Activity | Each line of the listing below that includes "badge" should be reported.

Data listing |
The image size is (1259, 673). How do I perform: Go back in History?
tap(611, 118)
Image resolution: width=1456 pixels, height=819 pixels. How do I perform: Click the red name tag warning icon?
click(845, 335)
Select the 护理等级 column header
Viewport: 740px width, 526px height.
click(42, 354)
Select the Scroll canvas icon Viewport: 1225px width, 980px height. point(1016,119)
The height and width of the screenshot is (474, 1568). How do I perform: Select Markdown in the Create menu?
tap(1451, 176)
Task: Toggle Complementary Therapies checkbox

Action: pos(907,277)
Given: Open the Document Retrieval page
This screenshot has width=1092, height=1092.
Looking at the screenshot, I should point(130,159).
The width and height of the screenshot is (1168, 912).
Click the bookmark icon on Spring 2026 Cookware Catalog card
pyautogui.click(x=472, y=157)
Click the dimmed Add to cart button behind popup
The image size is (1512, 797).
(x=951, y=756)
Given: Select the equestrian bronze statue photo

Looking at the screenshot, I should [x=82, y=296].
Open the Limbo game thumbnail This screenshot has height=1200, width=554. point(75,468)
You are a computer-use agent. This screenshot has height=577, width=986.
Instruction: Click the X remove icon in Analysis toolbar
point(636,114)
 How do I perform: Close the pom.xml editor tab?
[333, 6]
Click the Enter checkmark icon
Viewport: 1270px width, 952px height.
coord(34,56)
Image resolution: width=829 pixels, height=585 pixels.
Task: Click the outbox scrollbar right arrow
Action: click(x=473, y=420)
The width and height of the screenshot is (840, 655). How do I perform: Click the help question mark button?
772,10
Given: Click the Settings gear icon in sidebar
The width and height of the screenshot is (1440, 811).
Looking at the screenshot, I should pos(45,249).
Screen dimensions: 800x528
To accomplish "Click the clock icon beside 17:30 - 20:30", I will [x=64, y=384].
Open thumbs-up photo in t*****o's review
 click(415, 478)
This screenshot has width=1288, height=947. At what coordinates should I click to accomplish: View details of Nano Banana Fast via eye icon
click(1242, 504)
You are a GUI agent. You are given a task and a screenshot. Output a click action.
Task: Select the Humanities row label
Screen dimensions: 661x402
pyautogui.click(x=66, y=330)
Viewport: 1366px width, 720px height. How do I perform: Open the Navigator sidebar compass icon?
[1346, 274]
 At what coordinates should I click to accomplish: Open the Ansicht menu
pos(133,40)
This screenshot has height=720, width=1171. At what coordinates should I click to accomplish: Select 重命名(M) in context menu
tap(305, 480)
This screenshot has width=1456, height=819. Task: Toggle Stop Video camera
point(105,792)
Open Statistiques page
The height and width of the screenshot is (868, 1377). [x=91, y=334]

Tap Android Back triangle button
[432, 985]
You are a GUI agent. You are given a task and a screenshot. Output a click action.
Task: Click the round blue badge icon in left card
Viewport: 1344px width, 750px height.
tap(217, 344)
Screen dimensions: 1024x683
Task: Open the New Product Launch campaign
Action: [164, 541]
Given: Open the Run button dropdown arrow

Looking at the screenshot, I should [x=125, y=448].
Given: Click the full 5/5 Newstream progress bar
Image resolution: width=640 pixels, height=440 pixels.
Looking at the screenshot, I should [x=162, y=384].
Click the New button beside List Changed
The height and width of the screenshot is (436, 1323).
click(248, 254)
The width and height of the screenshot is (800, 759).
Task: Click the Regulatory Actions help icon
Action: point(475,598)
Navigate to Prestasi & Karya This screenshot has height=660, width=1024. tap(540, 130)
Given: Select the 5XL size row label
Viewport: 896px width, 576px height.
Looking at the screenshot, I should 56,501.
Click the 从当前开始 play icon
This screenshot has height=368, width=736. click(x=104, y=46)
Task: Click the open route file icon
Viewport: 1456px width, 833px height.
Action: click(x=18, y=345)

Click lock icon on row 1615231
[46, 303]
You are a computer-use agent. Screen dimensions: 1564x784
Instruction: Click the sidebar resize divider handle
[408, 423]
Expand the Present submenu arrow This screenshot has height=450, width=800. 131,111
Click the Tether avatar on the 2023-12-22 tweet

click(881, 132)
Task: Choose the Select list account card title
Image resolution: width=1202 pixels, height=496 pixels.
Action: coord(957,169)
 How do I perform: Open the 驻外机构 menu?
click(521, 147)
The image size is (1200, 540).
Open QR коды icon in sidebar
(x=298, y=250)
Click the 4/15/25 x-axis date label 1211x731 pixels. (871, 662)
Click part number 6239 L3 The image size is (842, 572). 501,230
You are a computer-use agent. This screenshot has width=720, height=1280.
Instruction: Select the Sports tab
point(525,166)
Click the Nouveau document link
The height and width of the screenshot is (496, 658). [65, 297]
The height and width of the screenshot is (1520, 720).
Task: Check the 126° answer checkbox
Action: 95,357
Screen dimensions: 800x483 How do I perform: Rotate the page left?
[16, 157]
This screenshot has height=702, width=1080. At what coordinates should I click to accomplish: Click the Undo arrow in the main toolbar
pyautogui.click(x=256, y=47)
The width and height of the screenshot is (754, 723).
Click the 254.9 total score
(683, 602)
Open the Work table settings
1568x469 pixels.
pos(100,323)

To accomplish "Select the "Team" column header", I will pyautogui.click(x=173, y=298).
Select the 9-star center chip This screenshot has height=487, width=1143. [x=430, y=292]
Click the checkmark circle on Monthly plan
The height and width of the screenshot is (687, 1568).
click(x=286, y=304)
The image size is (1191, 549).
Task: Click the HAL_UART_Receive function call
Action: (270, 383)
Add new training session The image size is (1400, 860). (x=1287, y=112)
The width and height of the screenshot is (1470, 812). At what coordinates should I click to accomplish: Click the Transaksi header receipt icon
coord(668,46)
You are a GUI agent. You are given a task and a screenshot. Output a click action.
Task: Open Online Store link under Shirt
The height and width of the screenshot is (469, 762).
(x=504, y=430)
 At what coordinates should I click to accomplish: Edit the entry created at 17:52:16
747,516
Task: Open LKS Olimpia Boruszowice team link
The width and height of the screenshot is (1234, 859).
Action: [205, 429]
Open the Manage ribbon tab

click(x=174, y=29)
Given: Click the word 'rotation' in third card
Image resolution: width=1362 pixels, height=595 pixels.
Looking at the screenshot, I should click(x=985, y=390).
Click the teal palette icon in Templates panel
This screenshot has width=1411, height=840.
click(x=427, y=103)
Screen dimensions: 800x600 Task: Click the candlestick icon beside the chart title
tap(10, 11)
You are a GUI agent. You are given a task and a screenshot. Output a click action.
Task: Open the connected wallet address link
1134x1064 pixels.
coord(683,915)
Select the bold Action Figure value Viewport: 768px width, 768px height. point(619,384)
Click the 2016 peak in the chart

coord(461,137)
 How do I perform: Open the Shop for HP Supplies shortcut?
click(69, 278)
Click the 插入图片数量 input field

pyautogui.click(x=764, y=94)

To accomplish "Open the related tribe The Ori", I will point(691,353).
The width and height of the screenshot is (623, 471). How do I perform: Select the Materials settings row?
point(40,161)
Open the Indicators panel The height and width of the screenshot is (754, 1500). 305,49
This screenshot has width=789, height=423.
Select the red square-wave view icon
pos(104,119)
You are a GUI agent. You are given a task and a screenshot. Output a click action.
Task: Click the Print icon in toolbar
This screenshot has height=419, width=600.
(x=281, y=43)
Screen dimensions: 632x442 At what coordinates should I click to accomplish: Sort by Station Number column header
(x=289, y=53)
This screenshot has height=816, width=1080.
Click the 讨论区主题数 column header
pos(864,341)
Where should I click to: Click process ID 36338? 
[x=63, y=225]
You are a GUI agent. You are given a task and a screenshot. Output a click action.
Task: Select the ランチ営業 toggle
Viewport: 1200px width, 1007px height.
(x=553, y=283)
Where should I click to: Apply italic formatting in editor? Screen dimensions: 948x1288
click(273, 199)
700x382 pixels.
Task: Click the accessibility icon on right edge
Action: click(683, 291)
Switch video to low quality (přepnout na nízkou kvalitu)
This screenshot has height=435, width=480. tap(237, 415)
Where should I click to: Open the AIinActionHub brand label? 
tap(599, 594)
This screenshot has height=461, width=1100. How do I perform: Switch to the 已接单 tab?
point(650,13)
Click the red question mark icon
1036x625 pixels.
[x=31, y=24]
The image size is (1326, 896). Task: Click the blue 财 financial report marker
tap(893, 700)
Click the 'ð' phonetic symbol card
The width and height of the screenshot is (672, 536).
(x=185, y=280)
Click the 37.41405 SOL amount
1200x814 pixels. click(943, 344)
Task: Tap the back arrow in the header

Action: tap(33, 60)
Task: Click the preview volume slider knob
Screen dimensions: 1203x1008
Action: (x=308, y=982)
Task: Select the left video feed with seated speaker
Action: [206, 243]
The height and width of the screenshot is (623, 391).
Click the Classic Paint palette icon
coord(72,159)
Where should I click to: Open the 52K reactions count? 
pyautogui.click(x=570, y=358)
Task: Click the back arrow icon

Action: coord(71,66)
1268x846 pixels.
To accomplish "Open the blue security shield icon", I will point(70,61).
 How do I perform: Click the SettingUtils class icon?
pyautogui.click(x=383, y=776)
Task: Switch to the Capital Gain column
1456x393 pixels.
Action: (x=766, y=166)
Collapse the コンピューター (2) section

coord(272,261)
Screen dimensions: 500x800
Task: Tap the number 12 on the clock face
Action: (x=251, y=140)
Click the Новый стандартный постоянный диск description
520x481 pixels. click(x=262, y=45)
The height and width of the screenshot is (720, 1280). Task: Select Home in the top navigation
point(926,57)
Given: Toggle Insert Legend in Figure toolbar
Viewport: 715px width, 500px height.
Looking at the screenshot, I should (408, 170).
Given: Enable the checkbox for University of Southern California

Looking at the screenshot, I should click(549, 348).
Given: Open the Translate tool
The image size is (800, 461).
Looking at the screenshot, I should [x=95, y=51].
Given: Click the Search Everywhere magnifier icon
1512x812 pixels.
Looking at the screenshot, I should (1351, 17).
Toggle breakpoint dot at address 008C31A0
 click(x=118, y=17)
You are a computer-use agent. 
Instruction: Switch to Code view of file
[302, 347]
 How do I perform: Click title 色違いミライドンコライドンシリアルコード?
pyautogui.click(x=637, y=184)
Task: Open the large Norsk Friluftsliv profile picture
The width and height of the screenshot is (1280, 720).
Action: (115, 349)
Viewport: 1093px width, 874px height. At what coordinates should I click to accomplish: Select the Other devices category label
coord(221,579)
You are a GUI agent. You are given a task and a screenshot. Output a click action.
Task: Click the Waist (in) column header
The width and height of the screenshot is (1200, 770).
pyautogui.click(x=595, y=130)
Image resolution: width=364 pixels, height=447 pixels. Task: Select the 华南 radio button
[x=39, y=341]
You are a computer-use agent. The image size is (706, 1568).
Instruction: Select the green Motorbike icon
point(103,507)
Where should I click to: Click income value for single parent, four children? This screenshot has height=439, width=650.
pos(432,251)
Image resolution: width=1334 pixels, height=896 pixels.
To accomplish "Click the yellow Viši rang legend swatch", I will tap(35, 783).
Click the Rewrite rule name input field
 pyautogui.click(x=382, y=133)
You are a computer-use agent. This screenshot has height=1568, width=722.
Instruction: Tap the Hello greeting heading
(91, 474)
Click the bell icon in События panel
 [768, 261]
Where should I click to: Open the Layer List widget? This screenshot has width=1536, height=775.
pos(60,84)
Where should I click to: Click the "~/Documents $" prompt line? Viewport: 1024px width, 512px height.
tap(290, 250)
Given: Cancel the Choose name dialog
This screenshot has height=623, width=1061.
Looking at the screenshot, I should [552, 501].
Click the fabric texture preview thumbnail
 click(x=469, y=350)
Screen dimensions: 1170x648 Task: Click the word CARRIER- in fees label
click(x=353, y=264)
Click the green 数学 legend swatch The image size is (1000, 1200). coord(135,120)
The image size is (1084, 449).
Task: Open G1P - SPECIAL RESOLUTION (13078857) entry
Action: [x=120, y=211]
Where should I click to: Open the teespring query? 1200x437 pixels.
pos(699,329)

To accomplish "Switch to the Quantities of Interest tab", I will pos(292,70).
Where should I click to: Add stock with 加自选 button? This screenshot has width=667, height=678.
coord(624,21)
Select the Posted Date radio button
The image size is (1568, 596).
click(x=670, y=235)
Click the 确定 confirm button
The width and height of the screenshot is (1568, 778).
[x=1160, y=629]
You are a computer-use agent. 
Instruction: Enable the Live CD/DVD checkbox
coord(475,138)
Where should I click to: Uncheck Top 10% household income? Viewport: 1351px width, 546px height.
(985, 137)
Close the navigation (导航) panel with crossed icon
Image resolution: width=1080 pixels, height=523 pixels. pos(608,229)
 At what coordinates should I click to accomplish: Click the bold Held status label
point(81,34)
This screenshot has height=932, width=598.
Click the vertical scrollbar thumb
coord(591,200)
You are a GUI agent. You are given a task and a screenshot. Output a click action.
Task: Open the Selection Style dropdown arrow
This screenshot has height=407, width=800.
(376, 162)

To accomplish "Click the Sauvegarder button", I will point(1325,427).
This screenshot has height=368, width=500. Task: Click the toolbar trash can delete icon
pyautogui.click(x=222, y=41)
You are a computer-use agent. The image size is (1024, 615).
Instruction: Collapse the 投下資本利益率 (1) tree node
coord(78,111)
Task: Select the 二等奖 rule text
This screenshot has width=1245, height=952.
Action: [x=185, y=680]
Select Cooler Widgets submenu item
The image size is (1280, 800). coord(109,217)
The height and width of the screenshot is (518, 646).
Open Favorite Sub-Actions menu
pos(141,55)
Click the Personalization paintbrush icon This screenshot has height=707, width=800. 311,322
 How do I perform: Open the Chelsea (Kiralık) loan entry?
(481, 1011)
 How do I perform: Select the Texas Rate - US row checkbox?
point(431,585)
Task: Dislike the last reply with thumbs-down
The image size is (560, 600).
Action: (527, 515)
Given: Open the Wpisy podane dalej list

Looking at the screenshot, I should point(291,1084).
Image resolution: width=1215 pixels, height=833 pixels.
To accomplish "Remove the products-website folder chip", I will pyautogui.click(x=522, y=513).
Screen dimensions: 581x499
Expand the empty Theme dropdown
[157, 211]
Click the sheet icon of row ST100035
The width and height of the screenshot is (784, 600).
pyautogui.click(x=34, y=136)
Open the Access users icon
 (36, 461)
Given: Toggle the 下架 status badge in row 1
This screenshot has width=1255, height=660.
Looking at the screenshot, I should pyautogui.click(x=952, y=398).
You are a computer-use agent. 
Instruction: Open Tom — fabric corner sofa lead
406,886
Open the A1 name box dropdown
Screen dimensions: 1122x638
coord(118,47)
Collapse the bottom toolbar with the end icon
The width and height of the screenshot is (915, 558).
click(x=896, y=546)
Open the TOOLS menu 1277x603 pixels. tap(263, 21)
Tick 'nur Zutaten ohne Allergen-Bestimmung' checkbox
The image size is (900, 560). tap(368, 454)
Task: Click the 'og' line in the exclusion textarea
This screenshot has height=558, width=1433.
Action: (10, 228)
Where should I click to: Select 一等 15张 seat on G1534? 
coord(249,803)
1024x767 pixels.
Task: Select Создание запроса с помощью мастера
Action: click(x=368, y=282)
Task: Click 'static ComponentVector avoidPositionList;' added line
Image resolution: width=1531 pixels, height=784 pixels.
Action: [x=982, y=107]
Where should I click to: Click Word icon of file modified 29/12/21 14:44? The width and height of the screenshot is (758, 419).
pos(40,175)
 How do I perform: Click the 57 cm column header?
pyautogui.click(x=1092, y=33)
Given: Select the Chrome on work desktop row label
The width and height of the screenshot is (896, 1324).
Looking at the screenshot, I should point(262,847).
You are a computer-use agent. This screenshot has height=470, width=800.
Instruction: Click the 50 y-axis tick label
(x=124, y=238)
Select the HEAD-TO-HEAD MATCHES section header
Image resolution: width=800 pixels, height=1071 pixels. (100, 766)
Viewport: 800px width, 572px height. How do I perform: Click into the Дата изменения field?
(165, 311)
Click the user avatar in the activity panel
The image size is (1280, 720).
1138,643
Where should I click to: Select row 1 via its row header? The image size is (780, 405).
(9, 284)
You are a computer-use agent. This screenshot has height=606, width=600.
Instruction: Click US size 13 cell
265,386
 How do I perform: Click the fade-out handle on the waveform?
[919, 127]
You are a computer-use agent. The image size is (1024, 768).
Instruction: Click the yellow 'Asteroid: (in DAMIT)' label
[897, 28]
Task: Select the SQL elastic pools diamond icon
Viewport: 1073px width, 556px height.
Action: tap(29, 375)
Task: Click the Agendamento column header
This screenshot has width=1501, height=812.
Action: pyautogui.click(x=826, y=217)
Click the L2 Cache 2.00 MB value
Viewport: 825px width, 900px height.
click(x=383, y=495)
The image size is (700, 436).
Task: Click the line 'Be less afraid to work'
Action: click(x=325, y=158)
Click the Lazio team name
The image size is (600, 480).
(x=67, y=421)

Solution for this task |
Task: Click the round blue badge icon in left card
Given: Toggle the 下架 status badge in row 1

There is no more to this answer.